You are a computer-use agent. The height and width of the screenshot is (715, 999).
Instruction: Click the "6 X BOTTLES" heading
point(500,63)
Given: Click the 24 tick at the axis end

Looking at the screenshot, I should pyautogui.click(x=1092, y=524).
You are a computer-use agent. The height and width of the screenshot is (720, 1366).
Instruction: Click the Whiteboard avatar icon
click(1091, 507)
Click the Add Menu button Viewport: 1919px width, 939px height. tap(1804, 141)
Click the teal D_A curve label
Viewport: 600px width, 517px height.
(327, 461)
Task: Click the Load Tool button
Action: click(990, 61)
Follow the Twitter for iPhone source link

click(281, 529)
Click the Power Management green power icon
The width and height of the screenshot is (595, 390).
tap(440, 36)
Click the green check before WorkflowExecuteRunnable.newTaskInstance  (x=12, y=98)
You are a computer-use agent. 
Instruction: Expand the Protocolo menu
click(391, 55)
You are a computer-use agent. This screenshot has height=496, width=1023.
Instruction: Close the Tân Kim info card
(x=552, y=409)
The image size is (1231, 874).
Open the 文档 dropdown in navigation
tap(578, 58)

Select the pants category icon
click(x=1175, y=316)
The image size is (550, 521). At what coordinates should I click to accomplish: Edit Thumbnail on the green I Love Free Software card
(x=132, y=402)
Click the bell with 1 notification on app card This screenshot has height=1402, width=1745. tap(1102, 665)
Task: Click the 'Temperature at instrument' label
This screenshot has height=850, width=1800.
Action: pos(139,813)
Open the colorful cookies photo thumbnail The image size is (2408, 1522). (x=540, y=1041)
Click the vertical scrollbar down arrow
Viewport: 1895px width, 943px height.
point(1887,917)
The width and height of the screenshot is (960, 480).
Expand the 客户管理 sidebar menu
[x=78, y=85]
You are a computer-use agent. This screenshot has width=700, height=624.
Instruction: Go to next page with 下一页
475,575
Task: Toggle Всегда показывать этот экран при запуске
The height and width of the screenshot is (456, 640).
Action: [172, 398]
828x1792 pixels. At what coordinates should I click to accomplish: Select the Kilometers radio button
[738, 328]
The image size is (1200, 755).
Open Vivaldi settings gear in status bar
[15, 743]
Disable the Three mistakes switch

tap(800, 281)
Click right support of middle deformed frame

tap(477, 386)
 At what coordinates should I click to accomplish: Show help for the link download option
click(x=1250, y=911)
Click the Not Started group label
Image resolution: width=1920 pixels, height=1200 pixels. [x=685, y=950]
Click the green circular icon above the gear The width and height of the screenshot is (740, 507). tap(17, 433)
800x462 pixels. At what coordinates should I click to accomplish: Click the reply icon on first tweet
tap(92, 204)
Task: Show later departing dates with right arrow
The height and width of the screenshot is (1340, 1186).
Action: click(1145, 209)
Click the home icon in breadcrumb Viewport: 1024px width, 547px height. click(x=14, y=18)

#####

**Task instructions:**
Every line of the data above that includes "computer" should be listed.

**Solution for this task:**
You are a computer-use agent. The height and width of the screenshot is (715, 999).
You are a computer-use agent. The height and width of the screenshot is (720, 1366).
You are a computer-use agent. 
You are a computer-use agent. This screenshot has height=496, width=1023.
You are a computer-use agent. This screenshot has width=700, height=624.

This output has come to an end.